China has repeatedly defended the construction of artificial islands, as well as the new facilities being built upon them as within China’s sovereignty and compatible with international law. “China’s normal construction activities on our own islands and in our own waters are lawful, reasonable and justifiable,” the Foreign Ministry said in March. China also argues that its construction is mainly for civilian use, and points to construction work done over the years by Vietnam and the Philippines as precedents.
Del Rosario urged the tribunal to side with the Philippines’ argument that none of the features in the Spratlys – including Itu Aba, the only island with naturally occurring fresh water – can generate a 200 nautical mile exclusive economic zone. “[T]here is no greater contribution to international peace and security the Tribunal could make than to decide that none of the features in the Spratly Islands is capable of generating any entitlement beyond 12 [N]M,” he said.
If the tribunal determines that any of the features is entitled to more than a 12 nm territorial sea, del Rosario argued, “it would convert the nine-dash line, or its equivalent in the form of exaggerated maritime zones for tiny, uninhabitable features, into a Berlin Wall of the Sea.” The Philippines would thus be excluded from accessing any of the resources within its own EEZ, he said.
With the arguments closed, the only thing left to do is wait for the tribunal’s response. A ruling is expected in mid-2016. The Philippines (and China, no matter how much it denies it) won’t be alone in closely following the developments: Australia, Indonesia, Japan, Malaysia, Singapore, Thailand and Vietnam all sent observers to the proceedings, and Japan and the United States has expressed support for using legal means to settle the disputes. Though China has been steadfast in its intention to ignore the ruling, a decision in the Philippines’ favor could change how other claimants — including Vietnam, Brunei, Malaysia, and Taiwan — approach the South China Sea issue.
┄┄┄┄┄┄┄┄┄┄┄┄┄┄┄┄┄┄┄┄
__What is asked__
In the South China Sea passage, which Spratly feature is described as the only island with naturally occurring fresh water?

__Information provided__
┄┄┄┄┄┄┄┄┄┄┄┄┄┄┄┄┄┄┄┄
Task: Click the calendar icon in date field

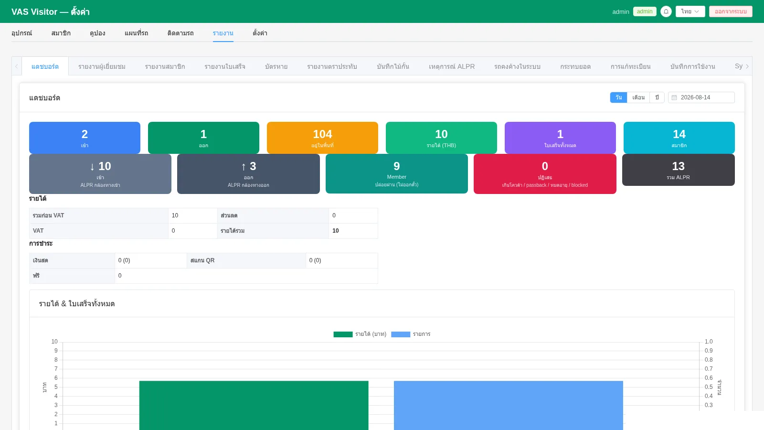Action: [674, 97]
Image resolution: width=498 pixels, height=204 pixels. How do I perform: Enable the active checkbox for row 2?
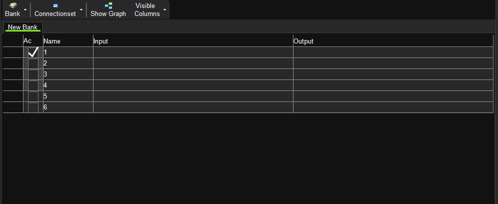pyautogui.click(x=33, y=64)
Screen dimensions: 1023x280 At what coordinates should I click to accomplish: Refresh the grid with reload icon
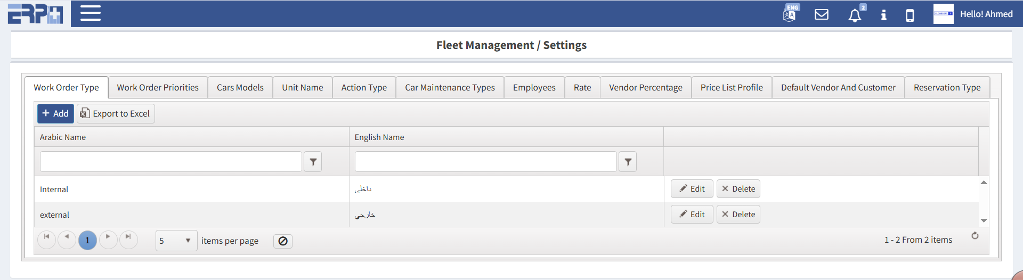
┄┄┄┄┄┄┄┄┄┄┄┄┄┄┄┄┄┄┄┄
__Task output__
Itu Aba